School has just started a few days ago for me. And that’s ok, I guess. It’s slightly better than being at home, but it is the same. Except for, I got really noone there. This time, last year, I was suicidal because I had a friend who I thought was leaving me, now I’d rather just leave this world, because it feels like I really don’t have many people at all.
I go to school, talk to some people in my classes, but at the end of the day, I am still alone, like always. I used to be able to talk to people and ask if they would like to hang or something, and after so many times of me making the calls and nothing happening, I’ve kind of just given up on trying to make any friends. The people I have put my issues and stuff on have their own lives, and I have to respect that, so I don’t say much to them anymore.
So long story short, I feel I am starving for affection. I would like someone, just anyone, in my real life or whatever, just to talk to about anything. Not like me for my music abilities, or for my athletics, but rather, like me and love me for me. For if I had that, I’d give all the little money I have, for that person. I want to just talk about life, not about my rants, or their depressing stuff but just about stuff in general. I’m tired of being the one who calls people to talk or just chill, and it’s a don’t have time, or no response. I don’t want to burden people, so I have just not tried much lately.
I do try not to wallow in all this, and keep myself busy with life, but at the end of the day, it seems to just catch up with me again.
13 comments
I know what you mean. I have a good family, and my problems aren’t exactly yours, but I never feel like I’m enough. My friends are good people but I just feel alone all the time. Music and books help occasionally, but sometimes nothing does.
I don’t have any friends. I don’t talk to my family, I never have only when I was little. I always message my “friends” on facebook and I see that they have read the message, and they never reply. Literally every single one of them do that. So I deleted facebook, and now just sit in my dark room, scared of the mice and cockroaches that are infesting my house. Being dead must be the life huh?
I don’t think being dead is the life… I have thought about it but in the long run wouldn’t it just be better to see where life takes you until it really does get so unbearable that the pain is overtaking you.
It’s always nice to be able to vent or rant even if its to a complete stranger
Love is patient, love is kind and is not jealous; love does not brag and is not arrogant, does not act unbecomingly; it does not seek its own, is not provoked, does not take into account a wrong suffered.
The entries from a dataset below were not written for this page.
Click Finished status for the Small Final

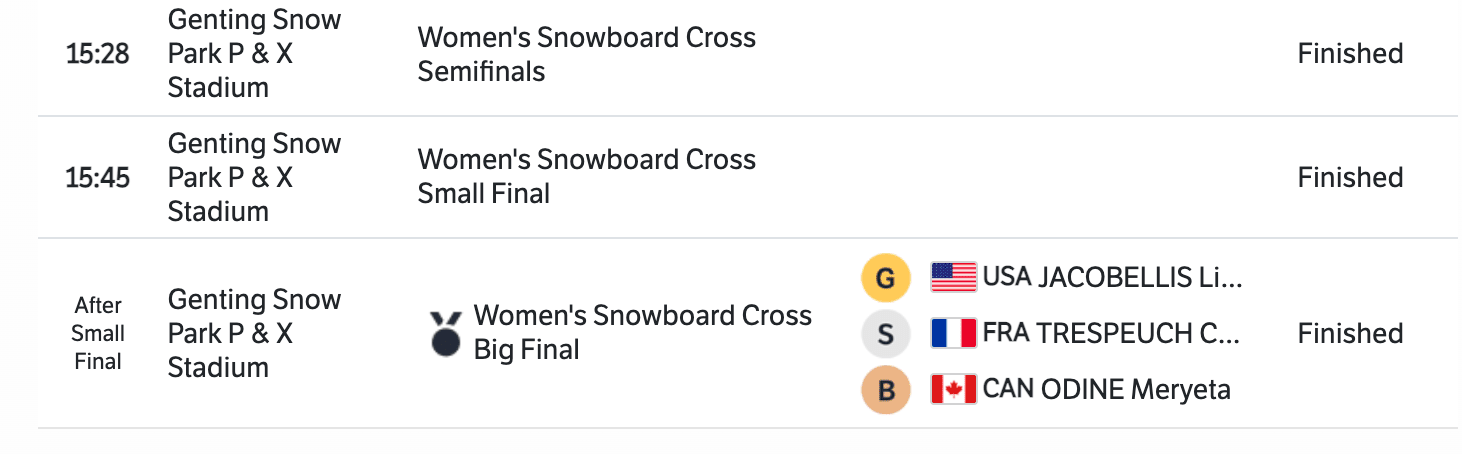click(x=1350, y=177)
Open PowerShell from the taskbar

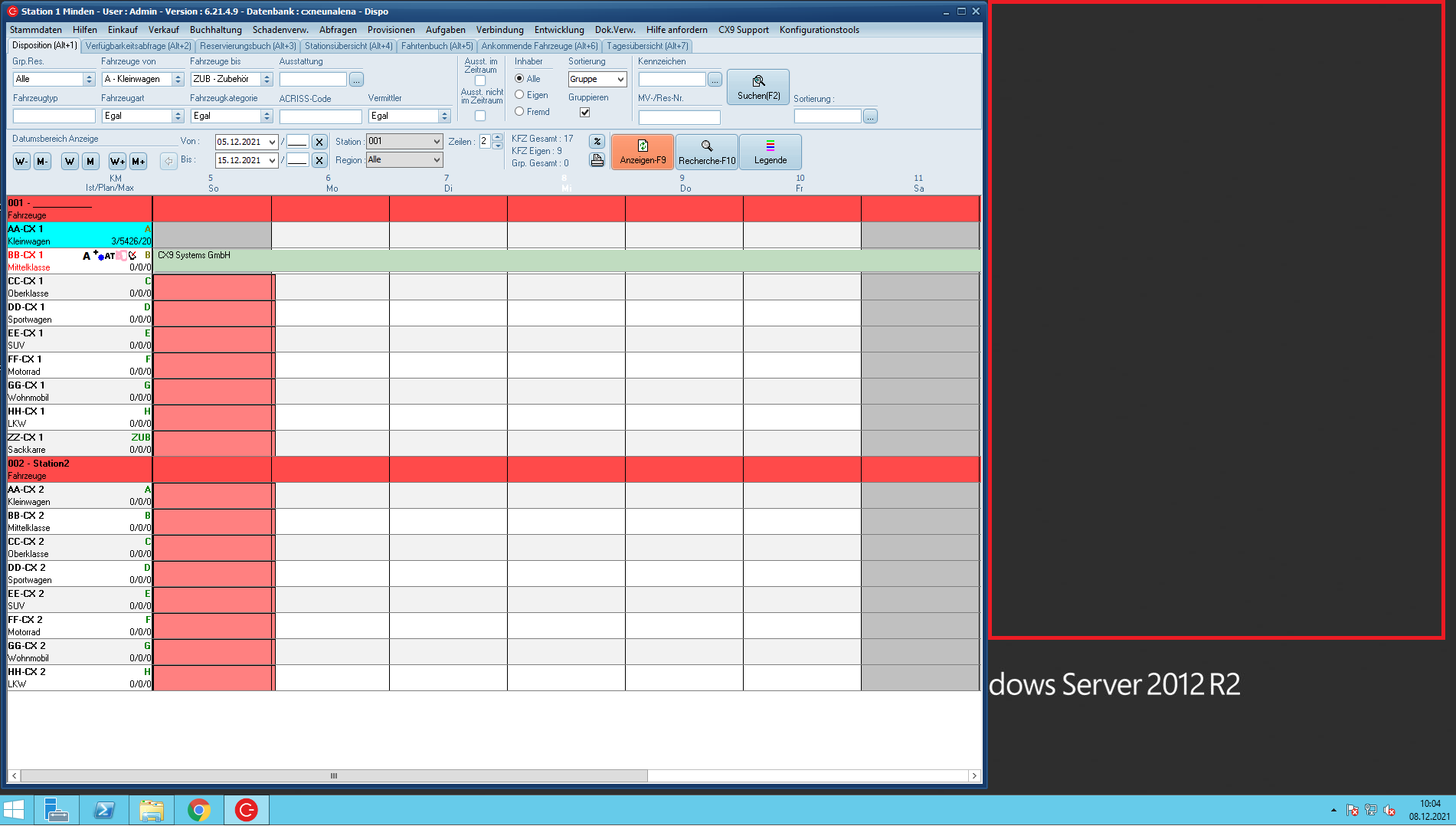point(104,810)
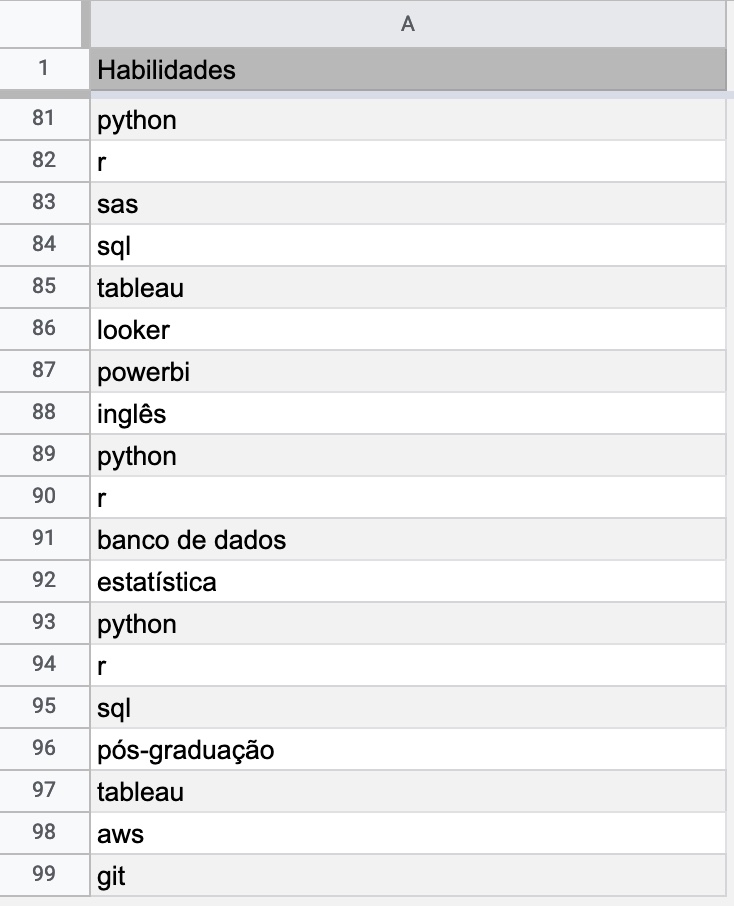This screenshot has width=734, height=906.
Task: Select row header 93
Action: pos(44,623)
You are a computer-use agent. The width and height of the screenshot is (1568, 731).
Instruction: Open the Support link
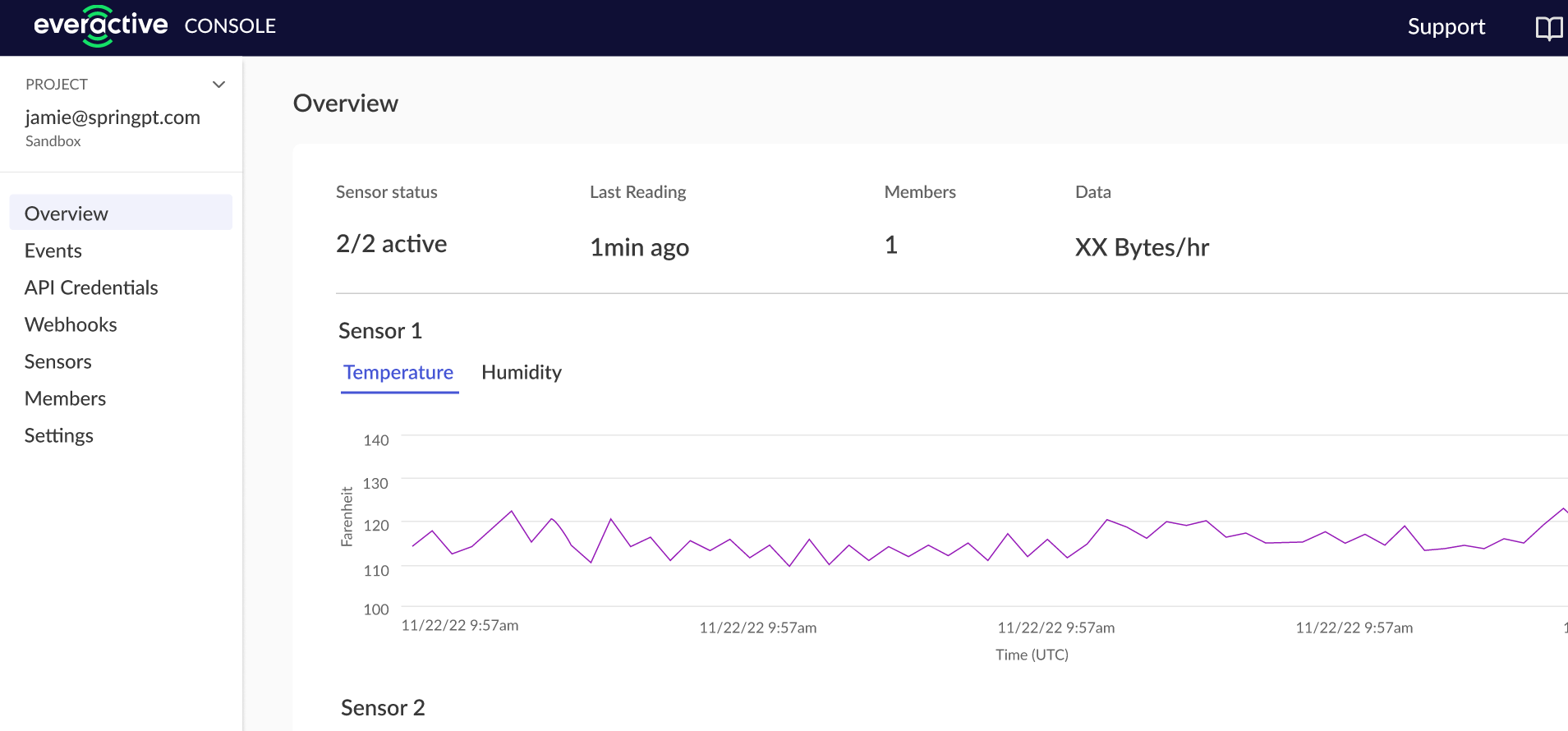click(x=1446, y=27)
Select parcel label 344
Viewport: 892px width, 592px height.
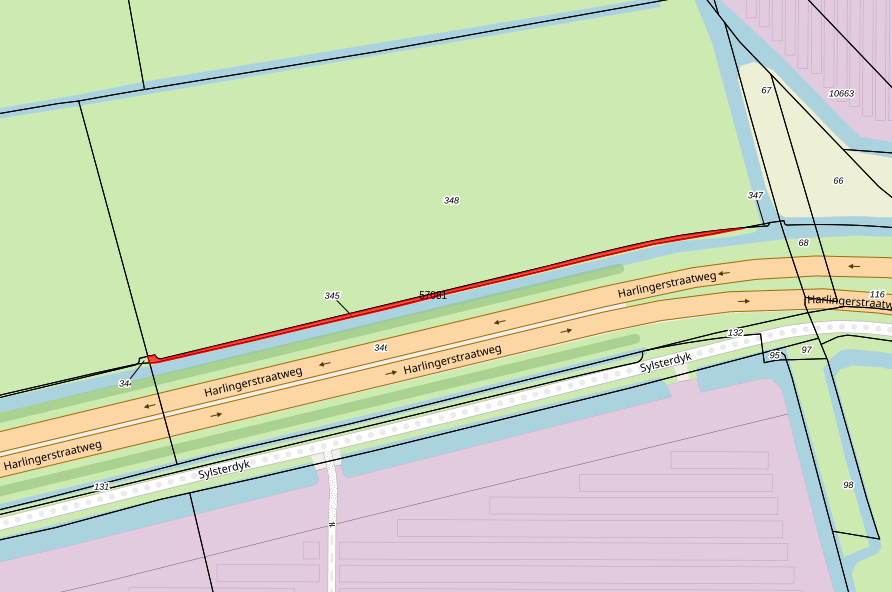(x=125, y=383)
Basically if any of you feel like you’re not getting any love just know this to give love you must give it and not for your own personal gain either
“to give love you must give it and not for your own personal gain either”
contradiction
You shouldnt be alone, no one should ever be alone! Ill be your friend, I know what its like to be on your own but you don’t deserve that! Kik me @ lovedalways16………I would really like to ger to know you
sorry *to get love you must give it*
still a contradiction.
to begin with “to get love…” means that whatever follows is “about getting love.”
To “get” love, someone must give it to you, and whether that person gives you love, is their choice.
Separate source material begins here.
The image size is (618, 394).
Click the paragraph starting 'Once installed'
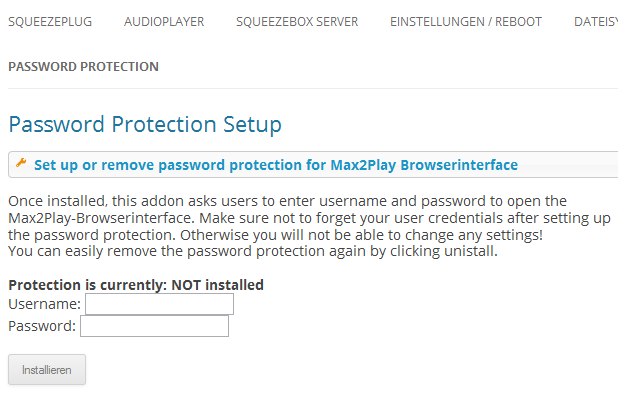click(309, 226)
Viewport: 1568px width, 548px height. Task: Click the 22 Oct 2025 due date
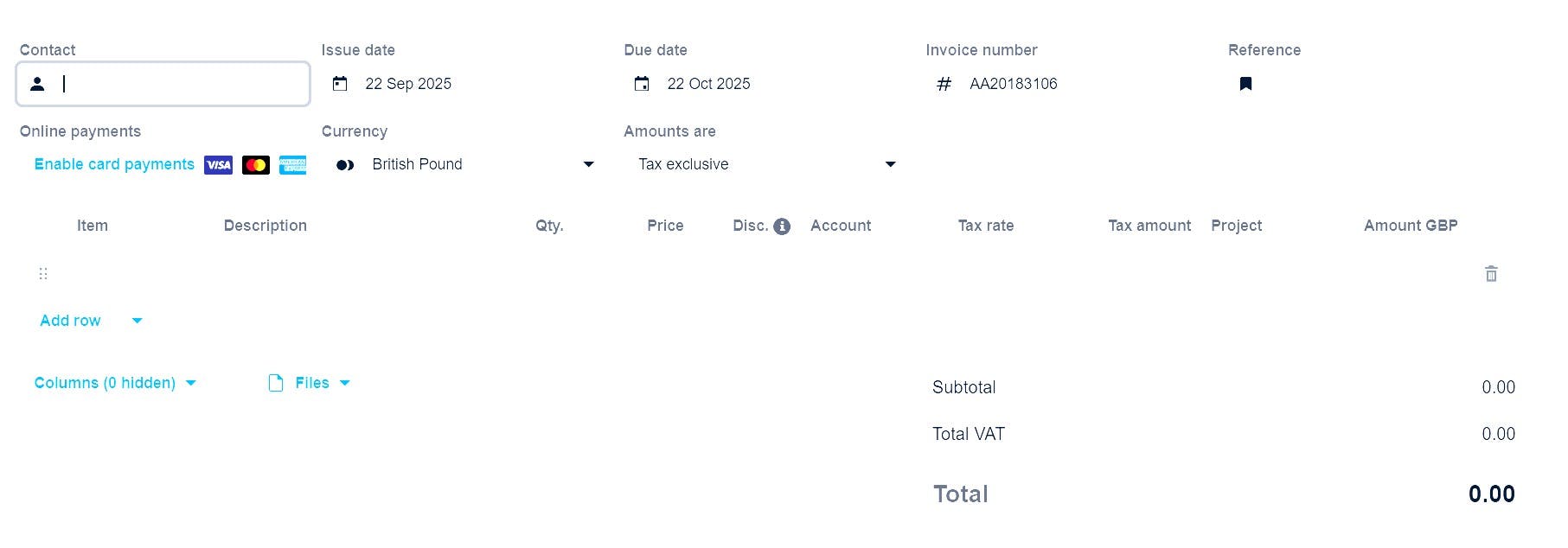point(708,84)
Lots of people receive love they have not earned, despite what they have not given.
I actually didn’t even notice the typo at first.
No one is obligated to return any love they receive. In order to receive it, someone must choose to give it. In order to give it, one must have it, to give.
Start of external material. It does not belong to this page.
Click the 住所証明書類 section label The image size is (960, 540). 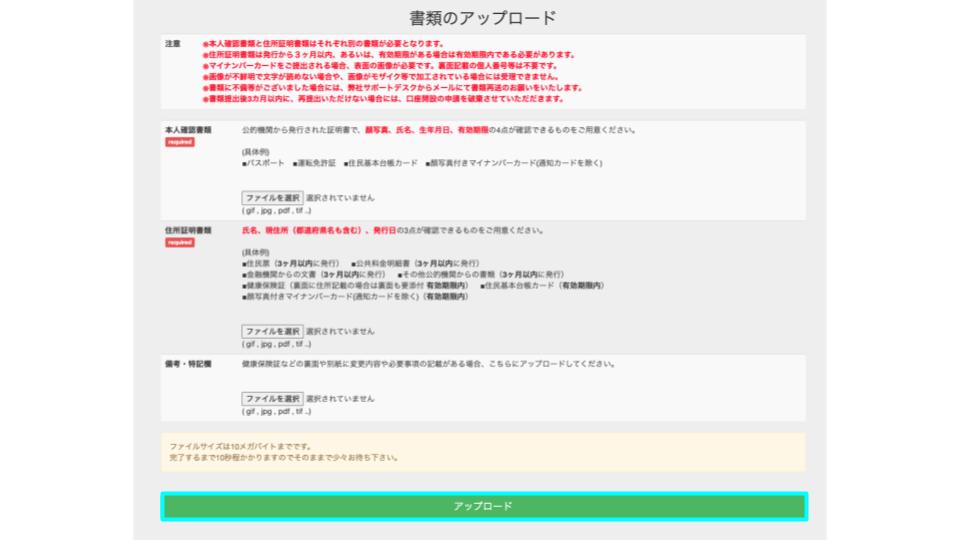coord(188,230)
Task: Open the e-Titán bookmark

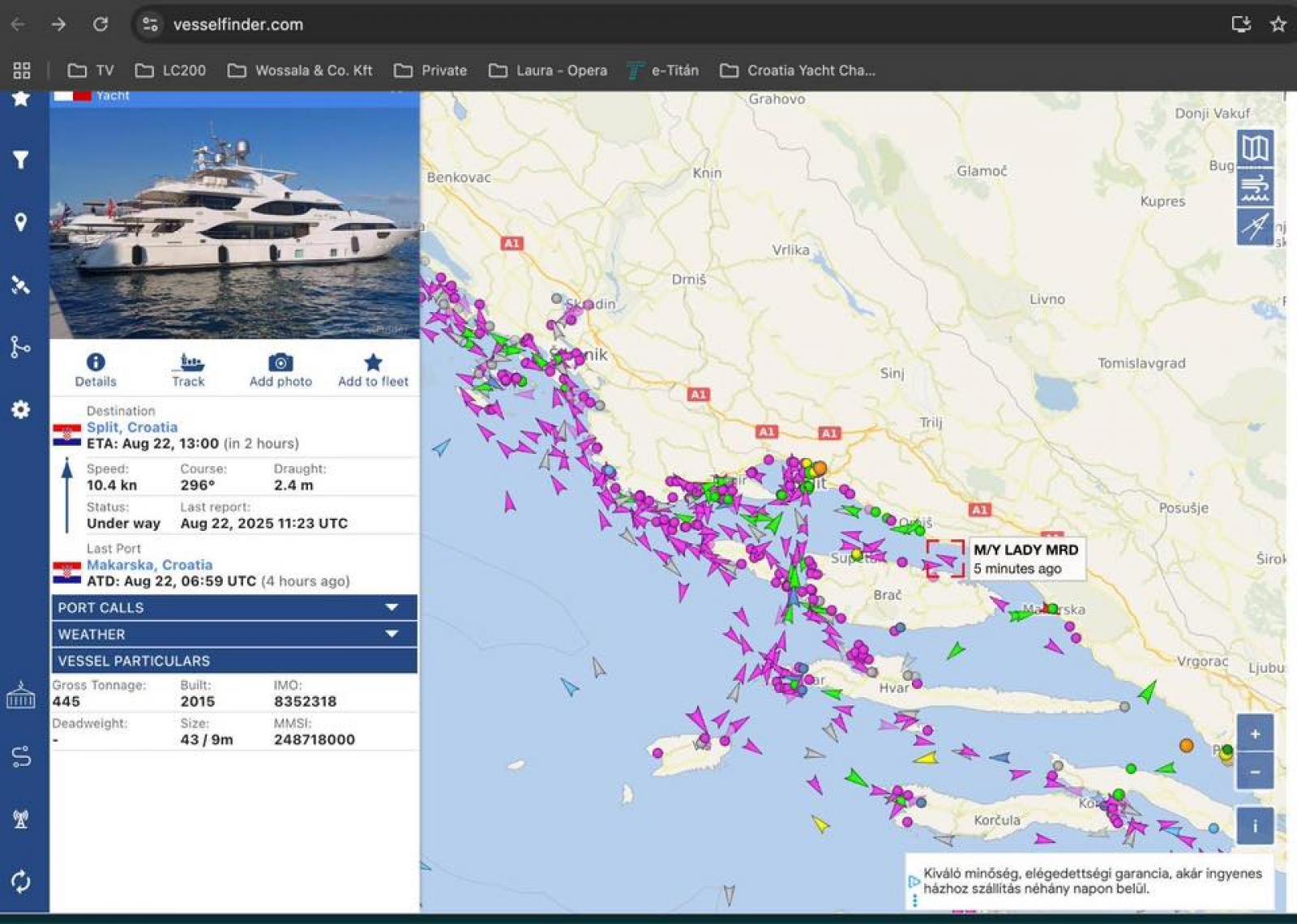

There is a lot of debate over whether it’s possible to “make” someone love you back… and i don’t believe it is, but i think enough people want to believe it, that many choose to do so.
And so they take action toward influencing the person from whom they want to receive love, and i would estimate that it is often either unsuccessful, or results in a temporary illusion of being “loved” by that person, who soon realizes that it is not genuine, but is rather a product of being influenced by persons in their environment. However, some take years to realize this, and by that time, they are so heavily invested in a relationship, that they are afraid and disinclined toward abandoning what they’ve built, and having to try to find someone else and start over.
Hey I didn’t love in a romantic sense you know?, I’m talking in general like to your family members alright no relationships
Love aims to do what is right, even if that is not in the self’s best-interests, even if it is not reciprocated or appreciated.
People like to say “love is blind,” but i don’t think that’s right. I think it’s more about acceptance, and appreciating who a person is, with all their flaws, even if that appreciation is not returned.
But humans make mistakes, and will often do things that lots of people will swear love should prevent… but they’re wrong. A human who loves, is not therefore infallible. Even the most genuinely loving person can make hurtful or harmful mistakes… but that doesn’t mean the love they feel, or the value they perceive in a person, is any less than before.